L'idée républicaine contre l'intégrisme républicain
Aux Sources
Jean-Fabien Spitz
La République est aujourd’hui rabaissée au rang de slogan publicitaire visant à redonner un semblant de légitimité à un néolibéralisme en pleine crise d’hégémonie. Pour colmater les brèches du capitalisme tardif, pour dissimuler le cortège d’inégalités et de discriminations qui le constituent, on brandit des « valeurs » (liberté, égalité, fraternité…) vidées de leur contenu. Telle est la thèse que mon invité du jour, le philosophe Jean-Fabien Spitz, développe dans un ouvrage aussi passionnant qu’érudit, paru récemment chez Gallimard : La République ? Quelles valeurs ? Essai sur un nouvel intégrisme politique.

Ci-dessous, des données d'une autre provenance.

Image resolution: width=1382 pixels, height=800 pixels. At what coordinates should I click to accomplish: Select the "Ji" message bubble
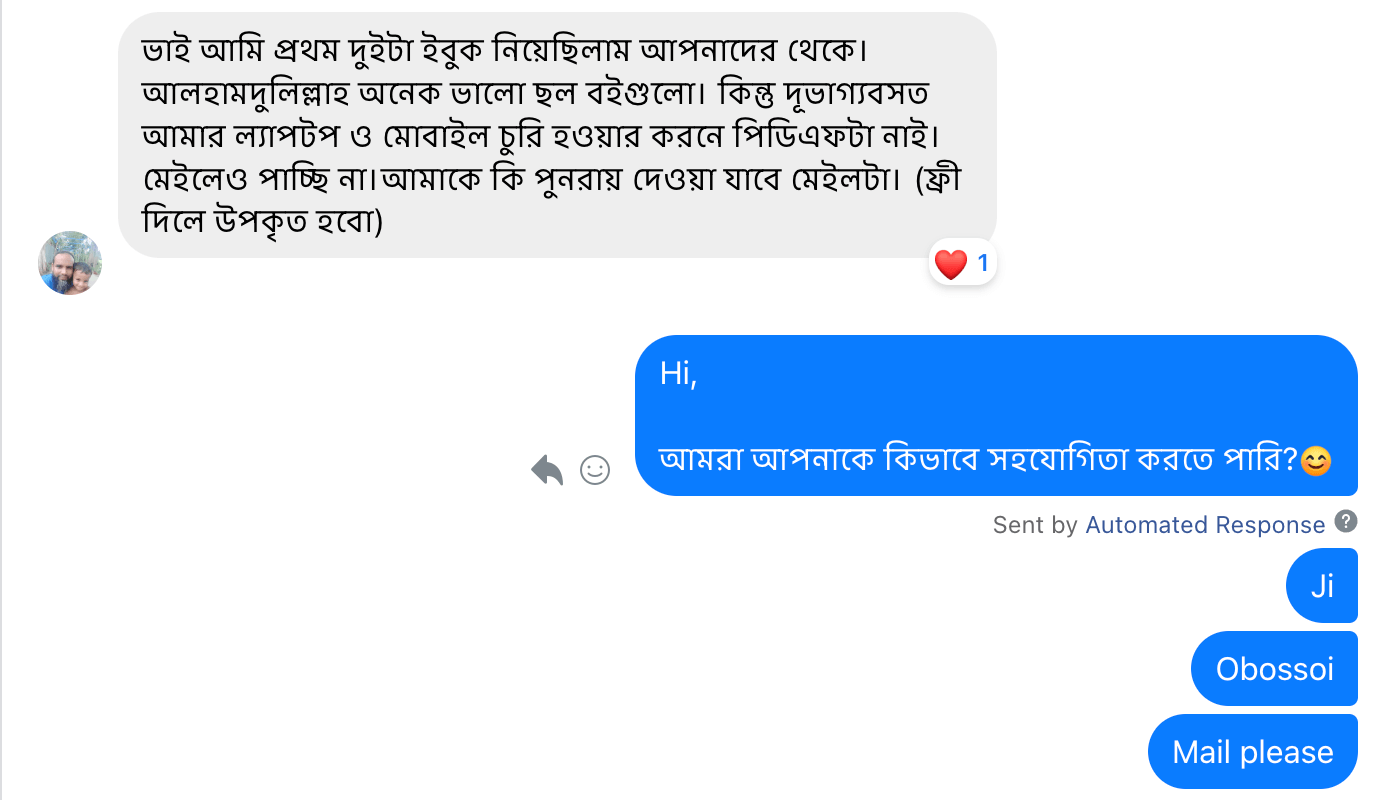(x=1322, y=586)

Cet intégrisme républicain fait son miel d’un universalisme abstrait, d’une laïcité falsifiée et d’une égalité confondue avec l’exigence d’uniformité. Il voue aux gémonies les réunions non mixtes des femmes racisées, il vilipende la religion musulmane et il voit du « communautarisme » dans chaque jupe trop longue à son goût. Ce faisant, l’intégrisme fait violence au sens premier de l’idée républicaine : bâtir une société qui soit la chose de tous, c’est-à-dire où les rapports de domination sont réduits à leur plus faible portion. Une telle société exige que les libertés individuelles soient fondées sur des protections sociales solides et efficaces. « La liberté sans la justice est une véritable contradiction », disait Rousseau. Les intégristes républicains, qui sont souvent des défenseurs zélés du tout-marché et de la concurrence libre et non faussée, n’en ont cure. Ils ne jurent que par les intérêts particuliers et, afin de pallier le manque de cohésion sociale, ils échafaudent une cohésion identitaire pétrie de fantasmes. C’est ici qu’ils invoquent la « république », comme un supplément d’âme pour un ordre inique et fragile.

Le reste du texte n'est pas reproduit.